James Meek
Dr Ian Wilmut, the scientist who led the team behind Dolly the sheep, launched a passionate attack this week on plans to clone humans, saying it would be “extremely cruel” for the mothers and resultant children.
In an article in the American journal Science, Wilmut denounced the declared aim of the Italian and United States fertility specialists Severino Antinori and Panos Zavos to clone humans and enable infertile men to pass on their genes.
In language a world away from the optimism in 1997 at the birth of Dolly, Wilmut warned that four years of experiments on animals had shown the cloning technique to be deeply flawed, exacting a huge toll of miscarriages and deformities. “There is no reason to believe that the outcomes of attempted human cloning will be any different,” he wrote.

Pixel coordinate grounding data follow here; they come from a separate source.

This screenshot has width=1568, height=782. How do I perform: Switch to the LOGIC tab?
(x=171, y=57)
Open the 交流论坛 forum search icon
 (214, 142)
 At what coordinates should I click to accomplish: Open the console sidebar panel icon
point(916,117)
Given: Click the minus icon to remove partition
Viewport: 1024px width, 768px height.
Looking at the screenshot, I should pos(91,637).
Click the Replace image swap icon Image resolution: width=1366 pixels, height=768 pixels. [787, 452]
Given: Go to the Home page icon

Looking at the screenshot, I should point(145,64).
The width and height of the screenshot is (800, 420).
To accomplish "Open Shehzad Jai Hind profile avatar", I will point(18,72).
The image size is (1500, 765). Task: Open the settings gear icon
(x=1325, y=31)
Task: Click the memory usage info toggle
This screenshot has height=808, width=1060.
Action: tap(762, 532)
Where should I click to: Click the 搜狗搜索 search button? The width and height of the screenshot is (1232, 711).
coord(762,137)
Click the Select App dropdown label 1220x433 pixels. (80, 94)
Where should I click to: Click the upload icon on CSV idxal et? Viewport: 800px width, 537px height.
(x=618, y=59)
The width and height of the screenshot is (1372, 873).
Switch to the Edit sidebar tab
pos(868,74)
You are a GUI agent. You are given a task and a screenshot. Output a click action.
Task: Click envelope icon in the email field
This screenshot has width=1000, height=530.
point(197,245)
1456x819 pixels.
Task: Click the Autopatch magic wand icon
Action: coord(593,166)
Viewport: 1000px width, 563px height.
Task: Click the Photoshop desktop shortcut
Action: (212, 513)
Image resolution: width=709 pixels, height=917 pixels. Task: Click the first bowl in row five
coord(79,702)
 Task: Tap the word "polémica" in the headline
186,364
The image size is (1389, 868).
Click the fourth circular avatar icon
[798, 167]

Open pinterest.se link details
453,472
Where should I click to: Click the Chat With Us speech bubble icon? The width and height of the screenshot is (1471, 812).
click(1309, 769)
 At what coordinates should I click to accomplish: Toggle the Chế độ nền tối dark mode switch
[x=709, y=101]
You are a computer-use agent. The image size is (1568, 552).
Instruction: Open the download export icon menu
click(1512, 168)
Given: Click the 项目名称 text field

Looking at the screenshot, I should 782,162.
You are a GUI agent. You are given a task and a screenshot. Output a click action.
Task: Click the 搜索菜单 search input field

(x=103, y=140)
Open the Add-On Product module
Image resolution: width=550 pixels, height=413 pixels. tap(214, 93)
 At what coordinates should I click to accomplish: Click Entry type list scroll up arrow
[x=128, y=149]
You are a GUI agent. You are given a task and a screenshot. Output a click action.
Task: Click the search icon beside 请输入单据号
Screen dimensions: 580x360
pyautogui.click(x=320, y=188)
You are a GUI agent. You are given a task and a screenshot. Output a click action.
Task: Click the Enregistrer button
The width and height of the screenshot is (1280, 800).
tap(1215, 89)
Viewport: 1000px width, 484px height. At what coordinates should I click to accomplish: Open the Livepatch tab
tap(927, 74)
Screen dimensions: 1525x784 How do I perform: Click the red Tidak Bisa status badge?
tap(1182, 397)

The polemic, written jointly with a US biologist, was timed for hearings in the US House of Representatives on human cloning. They are due to take evidence from Zavos and others including the leader of the Raelian cult, who claims to have met aliens and who plans to beat the Antinori-Zavos partnership.
Since Dolly, scientists have cloned mice, cattle, goats and pigs. Wilmut points out that very few cloned embryos survive to birth and many of these die shortly after. Survivors are often grotesquely large or have defects.
Wilmut is sceptical of the Zavos-Antinori claim that decades of in vitro fertility work helping infertile couples enable them to screen cloned human embryos for defects before they are implanted in the uterus.
A normal child has a 50-50 mix of its father’s and mother’s genes, prepared for their embryonic role in eggs and sperm over months and years. In cloning, the genes are almost entirely from one parent and their calibration is done in minutes.
No in vitro fertility clinic has the capability to screen all an embryo’s genes for problems, said Wilmut.
He told of a cloned lamb born in December at his institute in Roslin near Edinburgh. “It could run about perfectly normally but it hyperventilated all the time; it panted night and day. We tried to treat it, but in the end decided it was kinder to put it down. “What would Antinori do if he produced a cloned child like that? “Attempting to clone a human would be extremely cruel for the woman and children involved, and there could be a backlash against valuable research into cloning to create cells for therapeutic purposes.”
Wilmut’s decision to enter the debate may see him confront Antinori at a cloning conference in Monte Carlo later this year. He said he thought that another quantum leap, as great as that to create Dolly, was needed to make cloning reliable. That might take 50 years. Even then he would oppose human cloning on social and ethical grounds. “A parent of a cloned child would be much more likely than usual to impose their expectations and limitations on the child, because they’ll think: ‘This child is like me, therefore I know how it’s going to behave.’ David Beckham’s son, Brooklyn, may be under a lot of pressure to become a footballer. But if he was genetically identical to his father, that pressure would be even greater.”